◆ **Work instruction**: Could you print, exactly as they stand, the lines from the one holding "Click Submit Your Mystery button" to the end of the data below, and nothing more?

[Source records]
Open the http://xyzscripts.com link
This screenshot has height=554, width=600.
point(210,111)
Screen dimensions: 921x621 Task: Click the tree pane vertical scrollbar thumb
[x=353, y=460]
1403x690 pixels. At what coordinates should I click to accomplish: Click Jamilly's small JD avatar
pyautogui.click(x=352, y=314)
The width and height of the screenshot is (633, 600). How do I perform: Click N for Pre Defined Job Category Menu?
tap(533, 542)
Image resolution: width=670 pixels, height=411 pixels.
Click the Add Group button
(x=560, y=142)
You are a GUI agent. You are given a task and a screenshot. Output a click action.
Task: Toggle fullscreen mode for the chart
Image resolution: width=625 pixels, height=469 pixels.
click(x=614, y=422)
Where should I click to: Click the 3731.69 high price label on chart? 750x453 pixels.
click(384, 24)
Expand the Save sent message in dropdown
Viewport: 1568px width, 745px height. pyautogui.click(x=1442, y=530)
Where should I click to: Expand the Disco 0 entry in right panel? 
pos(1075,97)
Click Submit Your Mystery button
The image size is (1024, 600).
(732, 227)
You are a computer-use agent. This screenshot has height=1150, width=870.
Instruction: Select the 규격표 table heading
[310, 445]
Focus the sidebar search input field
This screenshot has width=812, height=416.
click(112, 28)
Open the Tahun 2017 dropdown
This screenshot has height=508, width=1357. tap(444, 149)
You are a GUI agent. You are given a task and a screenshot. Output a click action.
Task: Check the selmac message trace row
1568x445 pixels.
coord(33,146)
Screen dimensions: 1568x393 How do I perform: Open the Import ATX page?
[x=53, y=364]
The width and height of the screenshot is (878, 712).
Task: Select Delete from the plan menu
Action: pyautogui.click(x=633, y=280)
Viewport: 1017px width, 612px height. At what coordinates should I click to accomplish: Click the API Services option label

◆ **Solved exercise**:
Click Submit Your Mystery button
The image size is (1024, 600).
(732, 227)
You are a computer-use agent. This screenshot has height=1150, width=870.
Instruction: Select the 규격표 table heading
[310, 445]
Focus the sidebar search input field
This screenshot has width=812, height=416.
click(112, 28)
Open the Tahun 2017 dropdown
This screenshot has height=508, width=1357. tap(444, 149)
You are a GUI agent. You are given a task and a screenshot. Output a click action.
Task: Check the selmac message trace row
1568x445 pixels.
coord(33,146)
Screen dimensions: 1568x393 How do I perform: Open the Import ATX page?
[x=53, y=364]
The width and height of the screenshot is (878, 712).
Task: Select Delete from the plan menu
Action: pyautogui.click(x=633, y=280)
Viewport: 1017px width, 612px height. At what coordinates should I click to accomplish: Click the API Services option label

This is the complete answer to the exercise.